Week Nine: Imagination
- Jay Berghuis
- Oct 21, 2024
- 3 min read
Updated: Oct 25, 2024
I’m hyperaware these days of the powerful presence of my imagination.
Especially during this time when I’m able to slowly move unassisted again physically, it’s curious to be unearthing mercurial layers of my traumatized nervous system. It’s a good thing but it isn’t easy. These nine weeks keep teaching me about healing that is available as both embodied beings and spiritual souls.

In broad terms, my brain has a jacked-up capacity to live imaginally since this shocking experience.
A few thoughts and physical feelings can quickly irritate fears, soothe anxieties, or bathe me in bliss.
Which one emerges? It depends a lot on my level of conscious attunement. Phew - we are exceedingly complicated beings!
I’m aware that what is arising now has both healing energy for the fresh trauma of my injury and very importantly for long-standing patterns of personal, ancestral, and collective issues. The journey is to find a way gently into the dark morass of temperamental feelings as if there is ‘not enough.’
This morning, I read Thomas Hubl’s book – Attuned.
"Traumatic experience produces feelings of scarcity. Not enough time, not enough resources, not enough connection or support.”
In a healthy way, my body is telling me these days not to push forward, to slow down, and keep resting - a dreadfully hard concept for one who has kept her life active, pushing past difficulties, often producing internalized and externalized toxic stress. This is the way of my ancestral family - classically amazing caregivers for others! I could write volumes about how ‘responsibility’ has a dangerous dark side.
Imagination can only arise when we give that creative juice time; time to arise and squeeze her healing presence through our tightly woven old patterns of stressful anxiety. One of the less worked resources we have been given as humans is our gift of spiritual-imaginal connection. My plants teach me to grow toward the light, to gently reach beyond the present moment into spirit, into beauty. I’m still sitting with the clamshell and octopus image from my last post - DAY 59: HELD CLOSE IN - and letting myself be held in the dark. Look at it if you missed it - it’s a beauty!

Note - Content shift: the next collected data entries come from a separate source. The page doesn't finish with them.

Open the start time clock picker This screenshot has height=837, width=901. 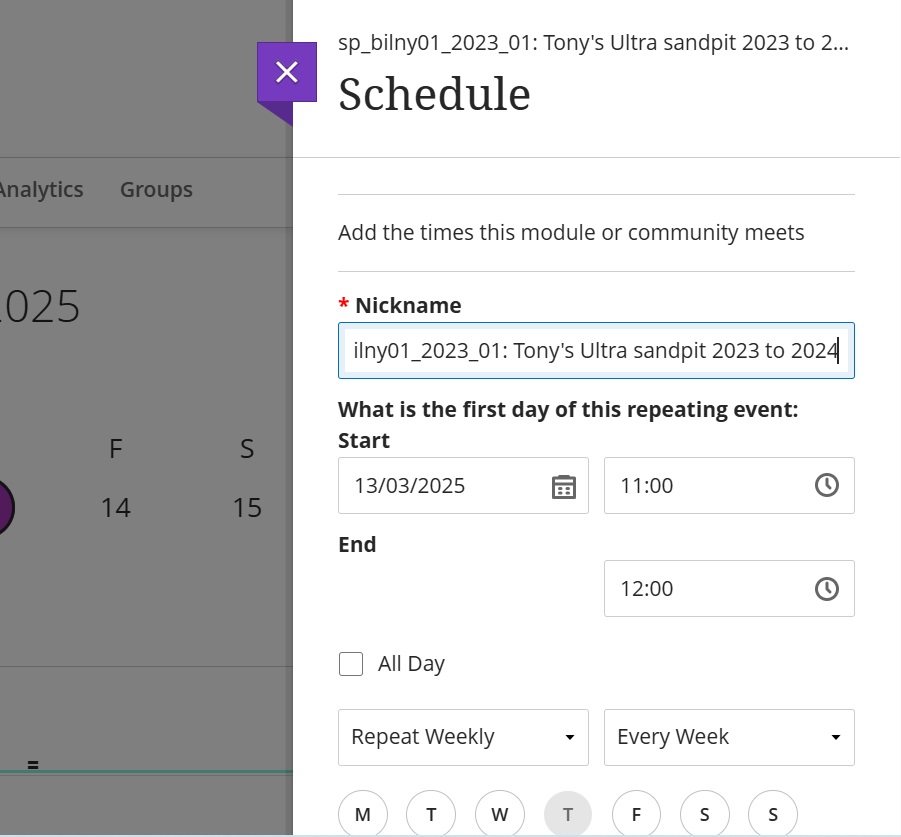tap(826, 486)
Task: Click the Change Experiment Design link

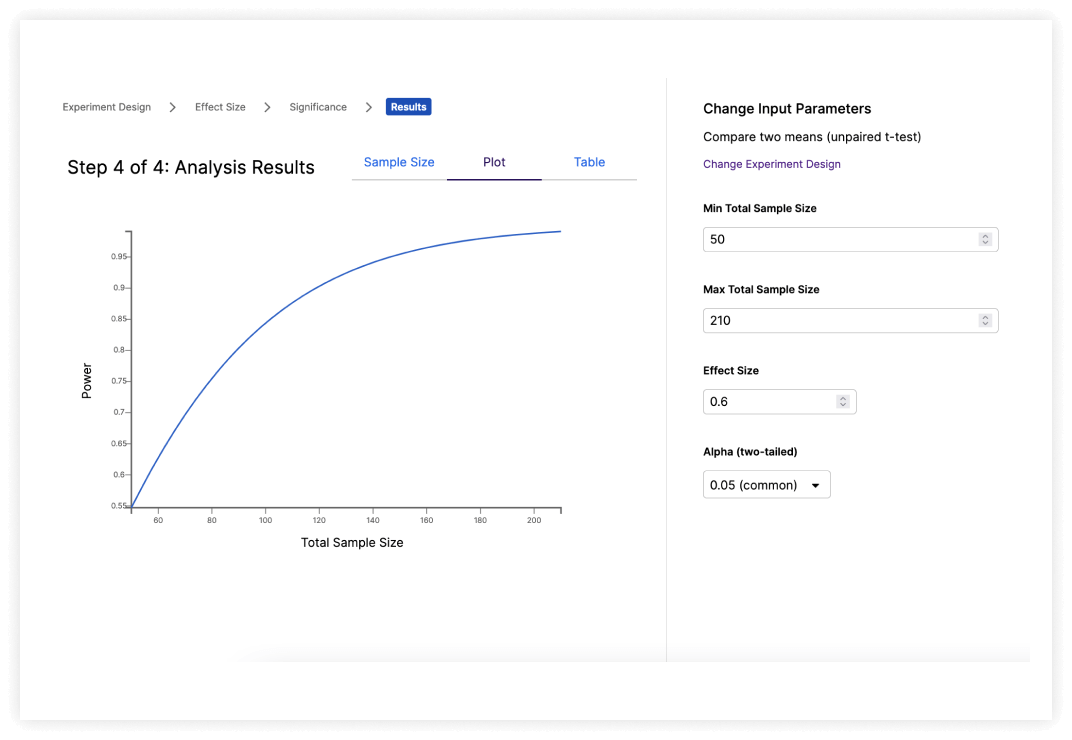Action: 772,164
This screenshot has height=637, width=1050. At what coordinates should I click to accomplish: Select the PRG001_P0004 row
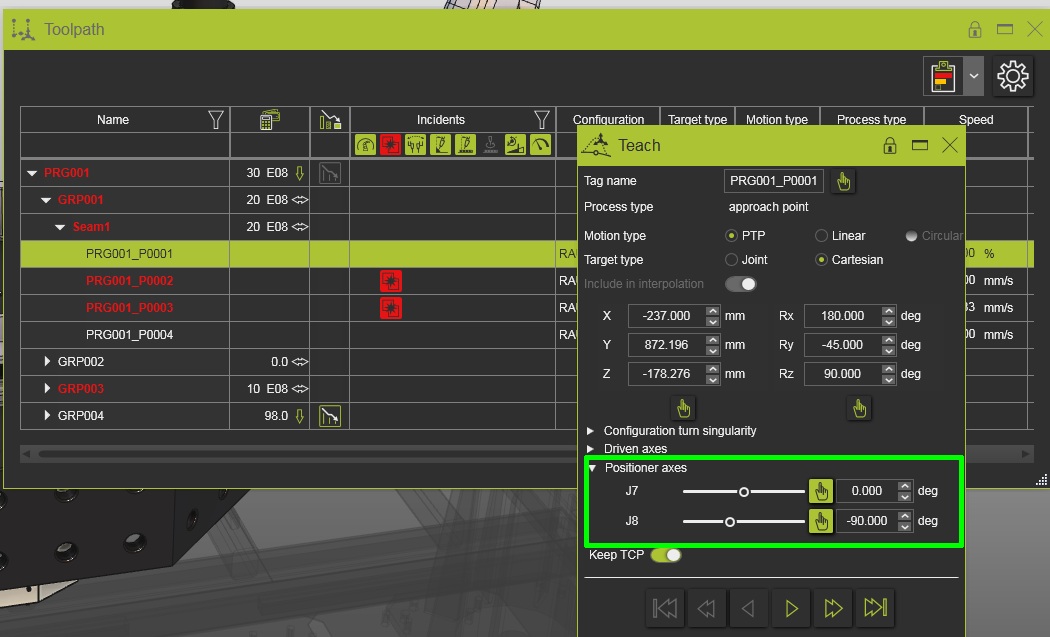[x=129, y=335]
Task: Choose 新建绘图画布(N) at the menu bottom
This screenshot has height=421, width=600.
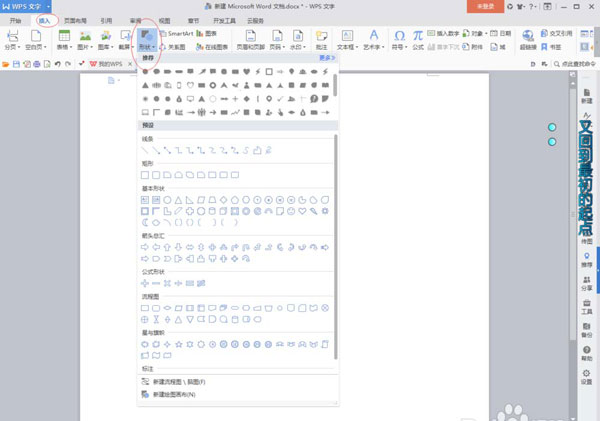Action: tap(174, 394)
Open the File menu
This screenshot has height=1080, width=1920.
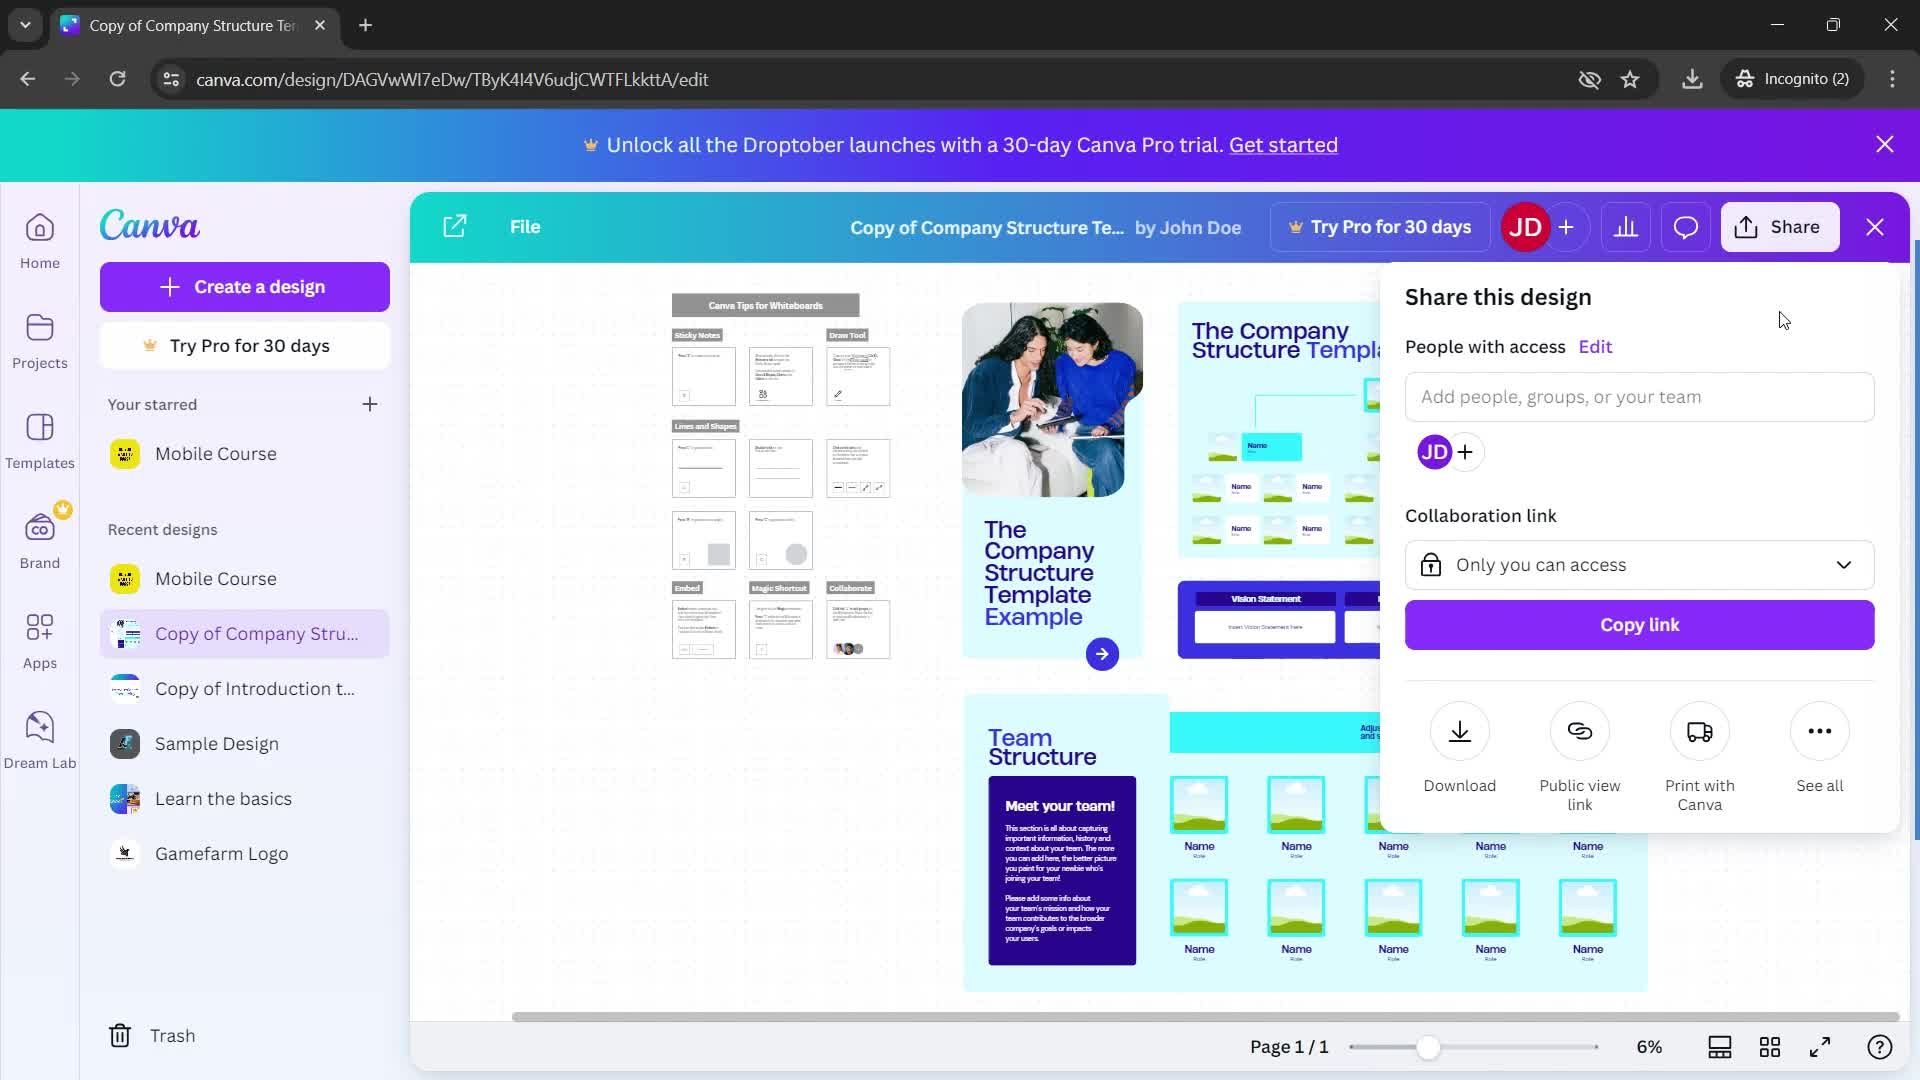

I’ve been given oodles more time recently, and it sure has been hard to trust ‘this slow work of God’. Here’s a gift from Pierre Teilhard de Chardin, a radical thinker and imaginal genius who was almost excommunicated from the Church:

We are quite naturally impatient in everything
to reach the end without delay.
We should like to skip the intermediate stages.
We are impatient of being on the way to something unknown,
something new,
Yet it is the law of all progress that is made
by passing through some stages of instability,
and that may take a very long time.
And I think it is so with you.
Your ideas mature gradually.
Let them grow.
Let them shape themselves without undue haste.
Do not try to force them on
as though you could be today what time
- that is to say, grace –
and circumstances
acting on your own good will
will make you tomorrow.
Only God could say what this new Spirit
gradually forming in you will be.
Give our Lord the benefit of believing that his hand is leading you,
and accept the anxiety of feeling yourself
in suspense and incomplete.
Above all, trust in the slow work of God,
our loving vine-dresser. Amen.
What is it like for you to feel the anxiety of being ‘in suspense and incomplete’?
What plant or creature from nature might offer you today a creative image for your impatience?